Could you return every line of the records below that contains the word "computer"?

MATERIAL FOR THIS EXERCISE Block Start

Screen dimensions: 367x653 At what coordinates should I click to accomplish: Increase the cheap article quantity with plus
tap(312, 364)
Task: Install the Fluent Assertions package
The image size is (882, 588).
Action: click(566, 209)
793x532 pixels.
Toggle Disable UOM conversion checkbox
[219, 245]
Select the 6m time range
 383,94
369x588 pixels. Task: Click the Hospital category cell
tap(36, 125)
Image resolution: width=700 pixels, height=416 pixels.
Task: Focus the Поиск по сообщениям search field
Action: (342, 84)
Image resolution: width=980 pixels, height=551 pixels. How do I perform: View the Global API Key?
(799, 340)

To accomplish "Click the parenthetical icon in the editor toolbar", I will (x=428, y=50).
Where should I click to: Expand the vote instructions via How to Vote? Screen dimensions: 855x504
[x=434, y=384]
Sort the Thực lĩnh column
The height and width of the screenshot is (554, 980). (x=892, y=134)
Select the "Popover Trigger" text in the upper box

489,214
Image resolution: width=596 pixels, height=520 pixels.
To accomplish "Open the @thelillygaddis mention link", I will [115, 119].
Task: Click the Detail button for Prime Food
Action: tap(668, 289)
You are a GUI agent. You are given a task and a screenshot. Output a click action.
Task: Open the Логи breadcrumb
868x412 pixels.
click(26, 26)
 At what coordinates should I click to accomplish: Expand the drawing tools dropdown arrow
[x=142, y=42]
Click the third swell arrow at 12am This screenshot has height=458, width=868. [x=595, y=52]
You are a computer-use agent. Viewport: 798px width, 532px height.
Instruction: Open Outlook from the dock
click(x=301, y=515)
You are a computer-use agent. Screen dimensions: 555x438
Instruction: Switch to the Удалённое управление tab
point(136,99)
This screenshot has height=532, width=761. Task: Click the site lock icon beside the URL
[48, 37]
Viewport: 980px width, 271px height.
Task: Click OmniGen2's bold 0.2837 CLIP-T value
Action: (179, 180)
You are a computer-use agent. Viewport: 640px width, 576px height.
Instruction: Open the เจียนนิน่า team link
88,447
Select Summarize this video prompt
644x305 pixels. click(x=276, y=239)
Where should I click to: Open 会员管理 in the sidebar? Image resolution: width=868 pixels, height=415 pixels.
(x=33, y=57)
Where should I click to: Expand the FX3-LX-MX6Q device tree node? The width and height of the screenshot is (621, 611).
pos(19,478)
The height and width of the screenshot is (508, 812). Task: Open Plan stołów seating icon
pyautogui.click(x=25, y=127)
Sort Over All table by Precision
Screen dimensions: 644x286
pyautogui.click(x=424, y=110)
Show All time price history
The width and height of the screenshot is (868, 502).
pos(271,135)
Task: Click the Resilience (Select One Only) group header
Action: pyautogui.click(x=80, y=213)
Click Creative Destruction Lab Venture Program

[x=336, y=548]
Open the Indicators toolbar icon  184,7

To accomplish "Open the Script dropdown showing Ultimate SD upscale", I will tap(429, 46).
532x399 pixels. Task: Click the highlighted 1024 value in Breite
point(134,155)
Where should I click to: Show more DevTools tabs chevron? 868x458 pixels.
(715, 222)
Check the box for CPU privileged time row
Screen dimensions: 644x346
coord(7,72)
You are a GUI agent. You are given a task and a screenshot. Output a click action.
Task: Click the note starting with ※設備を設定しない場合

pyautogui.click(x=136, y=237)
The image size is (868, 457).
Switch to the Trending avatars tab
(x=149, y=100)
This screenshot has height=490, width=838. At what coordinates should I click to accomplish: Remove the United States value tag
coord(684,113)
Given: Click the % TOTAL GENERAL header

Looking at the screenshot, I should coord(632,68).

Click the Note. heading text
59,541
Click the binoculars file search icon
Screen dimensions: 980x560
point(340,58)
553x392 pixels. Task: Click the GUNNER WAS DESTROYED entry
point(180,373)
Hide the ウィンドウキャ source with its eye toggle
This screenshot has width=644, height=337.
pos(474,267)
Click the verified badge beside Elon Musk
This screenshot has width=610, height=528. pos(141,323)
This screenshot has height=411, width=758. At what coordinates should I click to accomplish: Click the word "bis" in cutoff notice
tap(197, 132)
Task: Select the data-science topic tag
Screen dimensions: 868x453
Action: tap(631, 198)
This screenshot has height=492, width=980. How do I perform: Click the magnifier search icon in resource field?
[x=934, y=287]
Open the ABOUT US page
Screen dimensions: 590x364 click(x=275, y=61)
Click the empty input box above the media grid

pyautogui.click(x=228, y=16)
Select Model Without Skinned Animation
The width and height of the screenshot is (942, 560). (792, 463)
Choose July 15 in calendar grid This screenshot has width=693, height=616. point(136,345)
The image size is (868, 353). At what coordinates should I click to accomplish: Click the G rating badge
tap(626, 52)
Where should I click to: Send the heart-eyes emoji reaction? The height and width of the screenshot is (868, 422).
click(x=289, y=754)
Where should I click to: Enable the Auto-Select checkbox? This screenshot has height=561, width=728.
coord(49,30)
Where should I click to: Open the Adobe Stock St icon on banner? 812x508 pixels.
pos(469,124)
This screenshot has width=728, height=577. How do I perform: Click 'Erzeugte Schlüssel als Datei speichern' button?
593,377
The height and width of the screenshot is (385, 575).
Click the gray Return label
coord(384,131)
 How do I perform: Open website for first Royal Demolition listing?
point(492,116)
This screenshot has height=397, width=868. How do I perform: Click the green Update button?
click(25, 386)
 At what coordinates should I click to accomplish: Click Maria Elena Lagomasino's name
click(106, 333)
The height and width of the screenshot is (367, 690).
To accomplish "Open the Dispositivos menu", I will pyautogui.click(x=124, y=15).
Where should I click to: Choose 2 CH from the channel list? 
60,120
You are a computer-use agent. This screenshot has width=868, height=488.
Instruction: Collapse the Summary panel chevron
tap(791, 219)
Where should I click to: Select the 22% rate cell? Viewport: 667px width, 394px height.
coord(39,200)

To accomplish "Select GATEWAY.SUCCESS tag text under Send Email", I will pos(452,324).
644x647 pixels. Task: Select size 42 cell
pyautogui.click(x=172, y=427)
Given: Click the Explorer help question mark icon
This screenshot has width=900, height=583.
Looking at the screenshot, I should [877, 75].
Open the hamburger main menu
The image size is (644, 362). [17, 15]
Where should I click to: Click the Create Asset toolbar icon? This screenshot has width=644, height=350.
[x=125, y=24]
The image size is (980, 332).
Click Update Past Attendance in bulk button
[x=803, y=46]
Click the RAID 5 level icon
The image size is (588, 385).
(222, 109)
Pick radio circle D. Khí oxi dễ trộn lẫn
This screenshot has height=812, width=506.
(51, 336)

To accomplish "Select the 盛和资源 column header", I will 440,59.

MATERIAL FOR THIS EXERCISE Block End

## [EXERCISE SOLUTION]
You are a computer-use agent. Viewport: 798px width, 532px height.
You are a computer-use agent. Screen dimensions: 555x438
You are a computer-use agent. Viewport: 640px width, 576px height.
You are a computer-use agent. This screenshot has width=868, height=488.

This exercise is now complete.